■ **THE DATA**:
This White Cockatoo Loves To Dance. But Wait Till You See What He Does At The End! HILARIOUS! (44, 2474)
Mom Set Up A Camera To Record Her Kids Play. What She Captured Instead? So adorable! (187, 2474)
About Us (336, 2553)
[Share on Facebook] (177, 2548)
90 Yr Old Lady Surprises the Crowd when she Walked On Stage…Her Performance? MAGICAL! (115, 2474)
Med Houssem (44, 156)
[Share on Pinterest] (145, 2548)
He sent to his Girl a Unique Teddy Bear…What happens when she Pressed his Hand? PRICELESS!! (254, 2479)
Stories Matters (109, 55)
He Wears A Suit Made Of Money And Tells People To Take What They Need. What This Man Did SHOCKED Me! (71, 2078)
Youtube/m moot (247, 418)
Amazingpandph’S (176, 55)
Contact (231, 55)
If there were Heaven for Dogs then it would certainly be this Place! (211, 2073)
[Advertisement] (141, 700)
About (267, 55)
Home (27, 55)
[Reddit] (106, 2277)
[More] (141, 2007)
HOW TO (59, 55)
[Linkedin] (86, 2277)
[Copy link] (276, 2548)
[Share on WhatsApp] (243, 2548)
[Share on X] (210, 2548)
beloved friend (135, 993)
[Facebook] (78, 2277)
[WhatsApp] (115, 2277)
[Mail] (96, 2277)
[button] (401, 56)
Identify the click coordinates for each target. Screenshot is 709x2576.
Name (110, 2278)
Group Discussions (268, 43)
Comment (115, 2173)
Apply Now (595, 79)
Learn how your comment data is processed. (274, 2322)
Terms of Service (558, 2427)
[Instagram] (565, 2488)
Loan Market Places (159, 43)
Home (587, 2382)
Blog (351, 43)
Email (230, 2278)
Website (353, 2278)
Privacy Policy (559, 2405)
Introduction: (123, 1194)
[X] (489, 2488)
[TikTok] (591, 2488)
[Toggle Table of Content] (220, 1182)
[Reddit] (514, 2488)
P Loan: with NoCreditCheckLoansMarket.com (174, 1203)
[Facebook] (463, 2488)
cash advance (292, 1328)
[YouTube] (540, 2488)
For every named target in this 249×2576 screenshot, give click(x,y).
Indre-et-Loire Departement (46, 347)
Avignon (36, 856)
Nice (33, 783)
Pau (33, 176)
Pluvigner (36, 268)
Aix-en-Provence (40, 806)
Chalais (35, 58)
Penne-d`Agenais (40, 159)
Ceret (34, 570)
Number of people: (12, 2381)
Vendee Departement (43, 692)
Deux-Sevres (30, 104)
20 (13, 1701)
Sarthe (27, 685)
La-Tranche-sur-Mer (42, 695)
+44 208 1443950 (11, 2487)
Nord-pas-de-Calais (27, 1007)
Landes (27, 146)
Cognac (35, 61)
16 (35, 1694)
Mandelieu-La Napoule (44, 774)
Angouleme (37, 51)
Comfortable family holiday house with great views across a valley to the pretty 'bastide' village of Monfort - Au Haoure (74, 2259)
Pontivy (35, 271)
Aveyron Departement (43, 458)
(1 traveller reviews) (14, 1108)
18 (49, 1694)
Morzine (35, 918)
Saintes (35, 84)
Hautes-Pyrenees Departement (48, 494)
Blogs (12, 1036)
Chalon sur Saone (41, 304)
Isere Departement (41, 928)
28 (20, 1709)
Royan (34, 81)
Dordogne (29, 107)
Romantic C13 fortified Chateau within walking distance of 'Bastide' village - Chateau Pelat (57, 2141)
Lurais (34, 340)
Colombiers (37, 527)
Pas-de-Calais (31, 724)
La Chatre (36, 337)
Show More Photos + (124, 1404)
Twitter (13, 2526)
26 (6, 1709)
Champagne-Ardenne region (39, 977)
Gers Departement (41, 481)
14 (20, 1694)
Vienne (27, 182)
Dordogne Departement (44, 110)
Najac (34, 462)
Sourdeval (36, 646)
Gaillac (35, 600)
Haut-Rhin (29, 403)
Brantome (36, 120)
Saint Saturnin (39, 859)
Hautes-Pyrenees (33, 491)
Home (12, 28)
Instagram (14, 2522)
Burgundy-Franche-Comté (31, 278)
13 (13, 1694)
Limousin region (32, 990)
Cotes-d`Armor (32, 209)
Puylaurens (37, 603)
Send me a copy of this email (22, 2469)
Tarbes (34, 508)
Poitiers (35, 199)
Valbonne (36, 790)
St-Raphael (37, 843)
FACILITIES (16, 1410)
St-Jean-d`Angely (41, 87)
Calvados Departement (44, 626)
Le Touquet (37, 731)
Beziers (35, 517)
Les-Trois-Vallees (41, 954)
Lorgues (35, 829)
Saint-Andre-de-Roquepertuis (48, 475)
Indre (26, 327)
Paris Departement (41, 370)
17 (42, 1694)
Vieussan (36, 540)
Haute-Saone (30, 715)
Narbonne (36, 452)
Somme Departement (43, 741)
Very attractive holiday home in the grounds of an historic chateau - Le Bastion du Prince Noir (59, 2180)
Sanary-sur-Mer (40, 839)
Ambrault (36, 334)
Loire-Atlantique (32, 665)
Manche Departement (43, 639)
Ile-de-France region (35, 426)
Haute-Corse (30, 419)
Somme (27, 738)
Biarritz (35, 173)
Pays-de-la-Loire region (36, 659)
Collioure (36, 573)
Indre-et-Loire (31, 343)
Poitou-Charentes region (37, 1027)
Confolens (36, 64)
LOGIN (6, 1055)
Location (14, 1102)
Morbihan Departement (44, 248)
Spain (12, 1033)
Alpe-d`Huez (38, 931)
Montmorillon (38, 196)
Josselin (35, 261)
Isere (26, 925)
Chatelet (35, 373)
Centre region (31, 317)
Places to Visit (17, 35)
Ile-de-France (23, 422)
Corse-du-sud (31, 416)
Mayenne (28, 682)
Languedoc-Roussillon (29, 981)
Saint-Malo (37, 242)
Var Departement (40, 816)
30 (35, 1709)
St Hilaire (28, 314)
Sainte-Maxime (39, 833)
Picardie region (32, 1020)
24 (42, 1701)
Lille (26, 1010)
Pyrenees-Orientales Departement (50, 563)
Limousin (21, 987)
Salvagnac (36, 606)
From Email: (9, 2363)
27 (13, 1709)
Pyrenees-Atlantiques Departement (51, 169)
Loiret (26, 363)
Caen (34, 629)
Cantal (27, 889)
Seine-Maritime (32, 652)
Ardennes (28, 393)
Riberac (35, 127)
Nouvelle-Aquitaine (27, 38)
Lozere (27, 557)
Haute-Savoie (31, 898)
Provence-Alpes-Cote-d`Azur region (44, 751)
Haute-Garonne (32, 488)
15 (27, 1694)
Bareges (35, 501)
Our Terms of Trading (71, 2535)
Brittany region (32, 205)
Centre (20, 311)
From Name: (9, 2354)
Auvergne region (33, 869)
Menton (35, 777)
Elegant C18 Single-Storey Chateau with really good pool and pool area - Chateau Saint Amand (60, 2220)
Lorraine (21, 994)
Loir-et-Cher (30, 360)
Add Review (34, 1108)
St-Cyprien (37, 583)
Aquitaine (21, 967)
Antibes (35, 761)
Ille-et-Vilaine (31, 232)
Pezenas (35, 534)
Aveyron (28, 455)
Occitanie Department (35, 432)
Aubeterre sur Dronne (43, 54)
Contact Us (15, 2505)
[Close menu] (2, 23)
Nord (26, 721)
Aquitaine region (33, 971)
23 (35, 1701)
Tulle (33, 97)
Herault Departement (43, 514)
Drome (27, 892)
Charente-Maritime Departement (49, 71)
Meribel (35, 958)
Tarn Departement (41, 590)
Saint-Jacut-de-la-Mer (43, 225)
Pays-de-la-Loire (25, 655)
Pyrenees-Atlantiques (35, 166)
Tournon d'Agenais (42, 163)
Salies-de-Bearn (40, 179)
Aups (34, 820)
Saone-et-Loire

■ **TASK BRIEF**: Restate word for word the lines running from the line that holds "Indre-et-Loire (31, 343)" to the final line of the entries.

■ **EXERCISE RESULT**:
Indre-et-Loire (31, 343)
Poitou-Charentes region (37, 1027)
Confolens (36, 64)
LOGIN (6, 1055)
Location (14, 1102)
Morbihan Departement (44, 248)
Spain (12, 1033)
Alpe-d`Huez (38, 931)
Montmorillon (38, 196)
Josselin (35, 261)
Isere (26, 925)
Chatelet (35, 373)
Centre region (31, 317)
Places to Visit (17, 35)
Ile-de-France (23, 422)
Corse-du-sud (31, 416)
Mayenne (28, 682)
Languedoc-Roussillon (29, 981)
Saint-Malo (37, 242)
Var Departement (40, 816)
30 (35, 1709)
St Hilaire (28, 314)
Sainte-Maxime (39, 833)
Picardie region (32, 1020)
24 (42, 1701)
Lille (26, 1010)
Pyrenees-Orientales Departement (50, 563)
Limousin (21, 987)
Salvagnac (36, 606)
From Email: (9, 2363)
27 (13, 1709)
Pyrenees-Atlantiques Departement (51, 169)
Loiret (26, 363)
Caen (34, 629)
Cantal (27, 889)
Seine-Maritime (32, 652)
Ardennes (28, 393)
Riberac (35, 127)
Nouvelle-Aquitaine (27, 38)
Lozere (27, 557)
Haute-Savoie (31, 898)
Provence-Alpes-Cote-d`Azur region (44, 751)
Haute-Garonne (32, 488)
15 (27, 1694)
Bareges (35, 501)
Our Terms of Trading (71, 2535)
Brittany region (32, 205)
Centre (20, 311)
From Name: (9, 2354)
Auvergne region (33, 869)
Menton (35, 777)
Elegant C18 Single-Storey Chateau with really good pool and pool area - Chateau Saint Amand (60, 2220)
Lorraine (21, 994)
Loir-et-Cher (30, 360)
Add Review (34, 1108)
St-Cyprien (37, 583)
Aquitaine (21, 967)
Antibes (35, 761)
Ille-et-Vilaine (31, 232)
Pezenas (35, 534)
Aveyron (28, 455)
Occitanie Department (35, 432)
Aubeterre sur Dronne (43, 54)
Contact Us (15, 2505)
[Close menu] (2, 23)
Nord (26, 721)
Aquitaine region (33, 971)
23 (35, 1701)
Tulle (33, 97)
Herault Departement (43, 514)
Drome (27, 892)
Charente-Maritime Departement (49, 71)
Meribel (35, 958)
Tarn Departement (41, 590)
Saint-Jacut-de-la-Mer (43, 225)
Pays-de-la-Loire (25, 655)
Pyrenees-Atlantiques (35, 166)
Tournon d'Agenais (42, 163)
Salies-de-Bearn (40, 179)
Aups (34, 820)
Saone-et-Loire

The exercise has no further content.